How do our surroundings affect body weight?
Think about Kevin, who works in an office just a stone’s throw away from a fast food restaurant, with quick access to junk food 24 hours a day. Compare that to Denise, whose workplace provides a healthy canteen for staff, with subsidised meals that are both nutritious and delicious. It’s easy to see how the immediate surroundings of Kevin and Denise could have a significant and completely different impact on their health and body shape.
Now, have a think about the surroundings at either your workplace or home. Is your immediate environment supportive of a healthy lifestyle, or is it holding you back? Portion control and kilojoule counting can be challenging for even the most diligent of dieters. New research has shown it may be easier to change the immediate environment so it works for you rather than against you.
According to an article published in the journal Physiology and Behaviour, food consumption can be unknowingly influenced by environmental stimulus. Factors such as the visibility, size, and accessibility of food can all make a difference. While the decision of how much food to serve ourselves is often subconscious, research has shown that large packages, large plates, large serving bowls, and even pantry arrangements can all increase how much a person serves and consumes by 15–45%. The average size of plates sold in America has increased by 22% over the last 110 years. These variables all perceptually suggest to us that it is appropriate, typical, reasonable, and normal to serve and to eat more food than smaller packages or plates would suggest. Environmental cues may also cause us to mindlessly ignore internal feelings of fullness because they provide an external guide to when we should stop eating.
For example, we focus on cleaning our plate, instead of focusing on how full we feel. In addition, we don’t tend to think about how big the plate is, or how much food was served on the plate. There is also research to show that overweight people are more likely to rely on external cues to determine when to stop eating (such as whether the television show they were watching is over). In contrast, normal-weight people were more likely to rely on internal cues, such as when they were no longer hungry.
Changing your environment to accelerate weight loss
Is the environment where you spend most of your time supportive of a healthy lifestyle? By restructuring your personal environment, you can eat better without relying on willpower, and find it easier to stick to your diet. Following are some tips on how to make your home a bit like a health farm, helping you to reduce portion sizes and make better food choices.
- Your kitchen is an environment within your control. Keep your fridge and pantry stocked with healthy foods, and place them in a place of prominence.
- Avoid bringing junk foods or unhealthy treats into your home. You can’t eat what you don’t have.
- If indulgent food does enter your house, wrap leftovers in foil to make them less visible, or place them at the back of the fridge or panty.

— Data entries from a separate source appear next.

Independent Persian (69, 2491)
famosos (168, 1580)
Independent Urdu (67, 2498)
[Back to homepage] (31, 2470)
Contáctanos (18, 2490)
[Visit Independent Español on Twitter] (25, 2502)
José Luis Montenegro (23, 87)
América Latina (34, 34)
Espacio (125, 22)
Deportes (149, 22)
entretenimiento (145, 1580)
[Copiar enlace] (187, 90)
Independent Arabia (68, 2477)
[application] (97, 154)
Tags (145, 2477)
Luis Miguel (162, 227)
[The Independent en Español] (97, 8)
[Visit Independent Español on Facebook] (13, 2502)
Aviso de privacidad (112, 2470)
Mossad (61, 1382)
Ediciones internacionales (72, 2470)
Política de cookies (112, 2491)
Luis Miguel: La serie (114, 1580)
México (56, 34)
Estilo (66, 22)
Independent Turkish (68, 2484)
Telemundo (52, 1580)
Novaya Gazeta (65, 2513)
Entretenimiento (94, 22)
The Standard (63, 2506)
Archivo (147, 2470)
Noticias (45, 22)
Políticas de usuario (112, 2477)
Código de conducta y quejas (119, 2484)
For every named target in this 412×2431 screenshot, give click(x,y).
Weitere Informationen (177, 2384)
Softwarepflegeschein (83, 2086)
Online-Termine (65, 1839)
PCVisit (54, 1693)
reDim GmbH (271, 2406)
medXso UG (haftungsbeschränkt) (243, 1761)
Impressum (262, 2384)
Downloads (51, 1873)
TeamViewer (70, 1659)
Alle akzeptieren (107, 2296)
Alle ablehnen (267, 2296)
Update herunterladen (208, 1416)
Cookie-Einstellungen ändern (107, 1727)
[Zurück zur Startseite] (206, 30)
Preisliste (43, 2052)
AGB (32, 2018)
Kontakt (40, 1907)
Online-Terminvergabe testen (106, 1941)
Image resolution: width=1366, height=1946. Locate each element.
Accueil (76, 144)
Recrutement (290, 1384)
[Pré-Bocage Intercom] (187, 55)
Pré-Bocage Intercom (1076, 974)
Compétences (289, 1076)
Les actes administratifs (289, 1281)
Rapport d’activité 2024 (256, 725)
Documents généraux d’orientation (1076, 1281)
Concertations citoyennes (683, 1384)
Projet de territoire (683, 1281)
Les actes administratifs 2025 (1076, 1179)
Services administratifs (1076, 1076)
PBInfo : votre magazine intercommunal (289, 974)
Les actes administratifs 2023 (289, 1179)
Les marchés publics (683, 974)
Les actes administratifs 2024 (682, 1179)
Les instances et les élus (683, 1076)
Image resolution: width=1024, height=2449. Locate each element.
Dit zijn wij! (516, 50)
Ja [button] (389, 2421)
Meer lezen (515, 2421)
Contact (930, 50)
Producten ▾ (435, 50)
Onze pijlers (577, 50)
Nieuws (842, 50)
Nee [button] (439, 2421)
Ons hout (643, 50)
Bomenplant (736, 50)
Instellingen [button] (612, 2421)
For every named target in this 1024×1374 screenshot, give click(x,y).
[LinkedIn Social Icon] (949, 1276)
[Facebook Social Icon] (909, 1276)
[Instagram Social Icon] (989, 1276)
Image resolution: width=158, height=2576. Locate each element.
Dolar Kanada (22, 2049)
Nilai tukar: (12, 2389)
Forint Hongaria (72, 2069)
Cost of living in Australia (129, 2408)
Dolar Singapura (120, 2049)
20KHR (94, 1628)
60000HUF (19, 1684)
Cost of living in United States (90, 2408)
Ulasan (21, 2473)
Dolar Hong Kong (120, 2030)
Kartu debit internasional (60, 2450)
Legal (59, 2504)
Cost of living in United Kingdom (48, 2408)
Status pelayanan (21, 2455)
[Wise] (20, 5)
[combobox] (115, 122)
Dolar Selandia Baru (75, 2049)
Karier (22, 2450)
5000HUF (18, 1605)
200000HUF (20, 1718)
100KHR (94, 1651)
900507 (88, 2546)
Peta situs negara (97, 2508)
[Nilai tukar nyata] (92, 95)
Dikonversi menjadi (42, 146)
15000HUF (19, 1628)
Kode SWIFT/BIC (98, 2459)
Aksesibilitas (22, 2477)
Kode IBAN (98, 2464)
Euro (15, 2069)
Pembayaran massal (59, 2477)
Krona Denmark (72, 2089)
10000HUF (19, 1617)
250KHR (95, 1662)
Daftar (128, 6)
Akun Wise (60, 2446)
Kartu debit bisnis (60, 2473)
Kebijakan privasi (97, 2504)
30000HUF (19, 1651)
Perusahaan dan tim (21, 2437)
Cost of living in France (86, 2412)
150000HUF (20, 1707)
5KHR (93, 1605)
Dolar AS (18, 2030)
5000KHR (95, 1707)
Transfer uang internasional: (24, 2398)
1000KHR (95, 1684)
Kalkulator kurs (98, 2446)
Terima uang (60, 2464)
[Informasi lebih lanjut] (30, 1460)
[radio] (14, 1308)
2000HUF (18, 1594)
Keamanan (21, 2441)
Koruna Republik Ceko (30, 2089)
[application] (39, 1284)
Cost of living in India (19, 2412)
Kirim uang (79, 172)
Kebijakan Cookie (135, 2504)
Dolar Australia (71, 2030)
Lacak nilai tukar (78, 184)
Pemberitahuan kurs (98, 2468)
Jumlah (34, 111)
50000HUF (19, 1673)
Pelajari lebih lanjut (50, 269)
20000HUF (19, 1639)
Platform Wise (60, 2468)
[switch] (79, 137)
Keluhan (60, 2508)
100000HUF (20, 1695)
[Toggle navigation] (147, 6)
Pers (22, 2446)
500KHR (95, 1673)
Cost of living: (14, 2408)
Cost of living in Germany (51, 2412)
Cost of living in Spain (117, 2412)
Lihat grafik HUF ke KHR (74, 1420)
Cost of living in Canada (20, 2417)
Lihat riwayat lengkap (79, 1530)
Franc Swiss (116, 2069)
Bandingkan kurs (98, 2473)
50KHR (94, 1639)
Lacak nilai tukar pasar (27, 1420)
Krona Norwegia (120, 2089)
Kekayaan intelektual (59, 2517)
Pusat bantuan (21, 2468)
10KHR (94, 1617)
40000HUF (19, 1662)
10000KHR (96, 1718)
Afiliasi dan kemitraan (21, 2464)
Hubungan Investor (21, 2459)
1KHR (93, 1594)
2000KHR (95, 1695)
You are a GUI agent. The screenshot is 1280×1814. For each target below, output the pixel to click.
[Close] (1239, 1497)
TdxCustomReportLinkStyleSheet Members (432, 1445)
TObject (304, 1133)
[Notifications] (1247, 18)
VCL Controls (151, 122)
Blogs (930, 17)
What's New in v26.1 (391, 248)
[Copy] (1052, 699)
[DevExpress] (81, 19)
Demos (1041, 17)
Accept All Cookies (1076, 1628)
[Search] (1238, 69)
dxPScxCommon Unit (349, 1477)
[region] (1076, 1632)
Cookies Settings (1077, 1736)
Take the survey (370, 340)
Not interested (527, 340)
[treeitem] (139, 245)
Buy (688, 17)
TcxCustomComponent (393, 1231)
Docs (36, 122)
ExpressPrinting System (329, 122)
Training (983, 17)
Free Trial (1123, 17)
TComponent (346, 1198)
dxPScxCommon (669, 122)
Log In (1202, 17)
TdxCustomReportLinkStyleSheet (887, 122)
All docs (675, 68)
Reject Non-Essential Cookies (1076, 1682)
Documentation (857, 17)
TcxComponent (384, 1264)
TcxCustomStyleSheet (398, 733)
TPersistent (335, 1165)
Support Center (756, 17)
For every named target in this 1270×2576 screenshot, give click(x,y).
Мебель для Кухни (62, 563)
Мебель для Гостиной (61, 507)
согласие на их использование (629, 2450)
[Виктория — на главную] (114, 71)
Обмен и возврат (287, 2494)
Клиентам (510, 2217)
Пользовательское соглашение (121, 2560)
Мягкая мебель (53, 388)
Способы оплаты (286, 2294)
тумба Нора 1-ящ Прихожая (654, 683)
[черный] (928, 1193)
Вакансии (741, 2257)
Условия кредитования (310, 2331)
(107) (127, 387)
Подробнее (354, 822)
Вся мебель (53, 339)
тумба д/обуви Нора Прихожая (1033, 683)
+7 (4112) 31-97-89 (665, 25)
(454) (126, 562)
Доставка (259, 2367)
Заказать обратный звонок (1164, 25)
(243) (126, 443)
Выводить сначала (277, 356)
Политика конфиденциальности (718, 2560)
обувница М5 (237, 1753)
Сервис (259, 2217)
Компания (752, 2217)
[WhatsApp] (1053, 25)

- Use smaller bowls, plates, drinking glasses and food utensils. This can help to reduce serving sizes while still making you feel you are getting enough food.
- Use smaller spoons when serving food, or when eating from a bowl
- Avoid eating foods from a large packet. Transfer foods to a small plate or bowl to make portion estimation easier.
- Have a bowl of fresh fruit prominently displayed in your kitchen
- Have a good supply of storage containers. Transfer leftovers immediately to the freezer to reduce any temptation for seconds.
- Stock your kitchen with equipment that makes it easier for you to prepare healthy meals, such as a good set of non-stick cooking pans, a grill and a steamer.
- Grow your own herbs and vegetables to encourage you to eat more fresh food
- Have a good supply of healthy recipe books to keep you inspired
- Make it difficult to watch television during mealtimes. Removing distractions allows you to eat slower and savour your food, helping you to be satisfied with smaller portions.